Although Altria could not report numbers like CVS Health or Novo Nordisk, the performance during the last recession was also solid. Revenue declined 0.7% in 2007 compared to 2006, but in all the other years, revenue increased. We saw a similar picture for operating income – the number also decreased in 2007 while it could increase in all the other years. Earnings per share decreased about 4% in 2007 and were stable in 2008. All in all, the performance during the last recession was solid and underlines that Altria is also a recession-proof business.

Compared to CVS Health and Novo Nordisk, the long-term growth potential for Altria might be limited. In fact, Altria already has troubles to achieve growth as revenue is only growing in the very low single digits. The number of smokers is decreasing, which is good for the people and the society as a whole (lower healthcare costs), but it is a problem for companies like Altria Group. Over the last decades, the number of smokers in the United States declined – the number was around 50 million smokers for several decades, but since the 1980s the number declined over the years to about 35 million. But globally the number of smokers seems to be pretty stable (with the number of smokers increasing in Africa and the Eastern Mediterranean region).

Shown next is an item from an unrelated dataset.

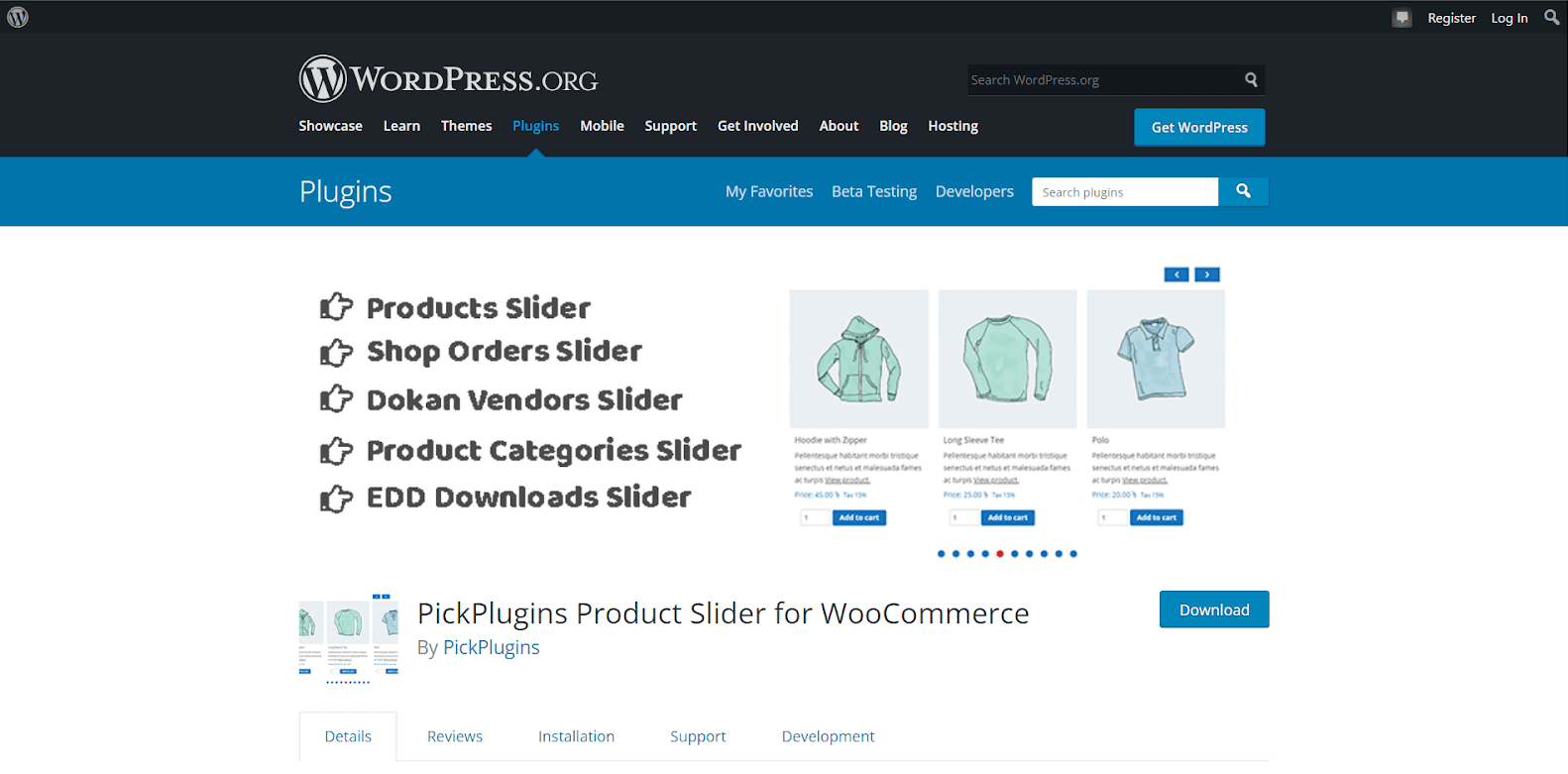
Task: Select the red active carousel dot
Action: pos(1000,554)
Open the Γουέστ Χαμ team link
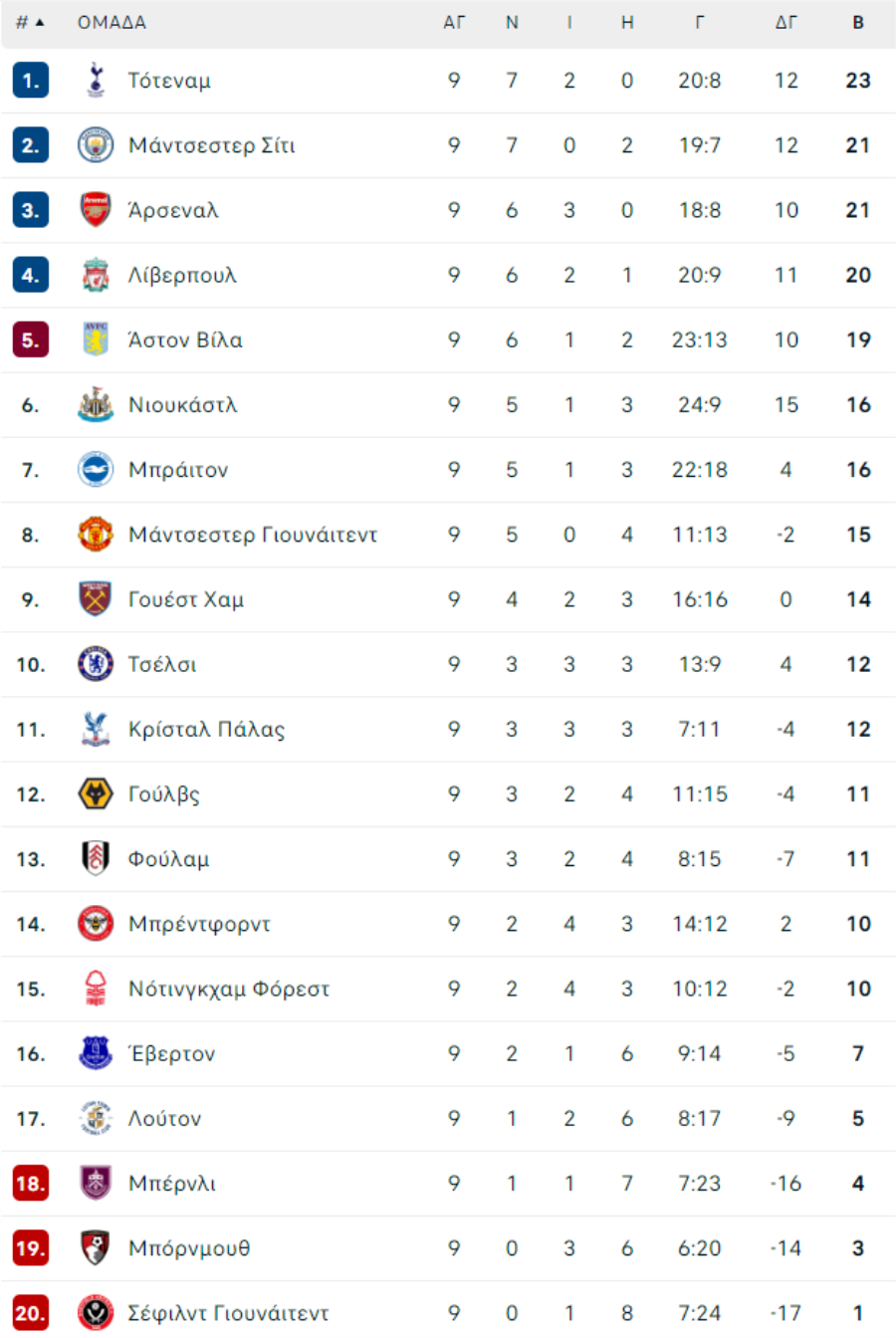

While the long-term growth potential seems rather limited for Altria (especially compared to investments in CVS Health or Novo Nordisk), the company could be interesting for its dividend. Currently, Altria has a high dividend yield of 6.83% and it could increase its dividend every single year since 2009 (Altria had to cut its dividend three years in a row – from 2006 till 2009 – but in the years before, Altria could also increase the dividend annually since 1989).


In my opinion, all three companies could be a good investment for a potential recession as all three companies have not only a recession-proof business, but are also valued attractively right now. All three companies have also declined rather steeply in the last few years and seem to come out of the trough (in case of Altria, I would not be so sure if the stock already reached the bottom) and while Novo Nordisk and CVS are both good investments with long-term growth potential, Altria could be very interesting with its high dividend yield of 6.83% (despite an extremely high payout ratio). While I already own CVS Health and Novo Nordisk, I probably wouldn’t buy Altria for several reasons – mostly because I don’t want to invest in the tobacco industry and due to the difficulties to achieve growth (which will probably continue in the years to come).

And I personally would not invest high amounts of money into the stock market these days, but rather wait patiently for better buying opportunities. I will buy, if I find investments, that are convincing (like CVS Health a few months ago), but I will not invest in the stock market at all costs and I am perfectly fine with staying to the sidelines for now.

Disclosure: I am/we are long CVS, NVO. I wrote this article myself, and it expresses my own opinions. I am not receiving compensation for it (other than from Seeking Alpha). I have no business relationship with any company whose stock is mentioned in this article.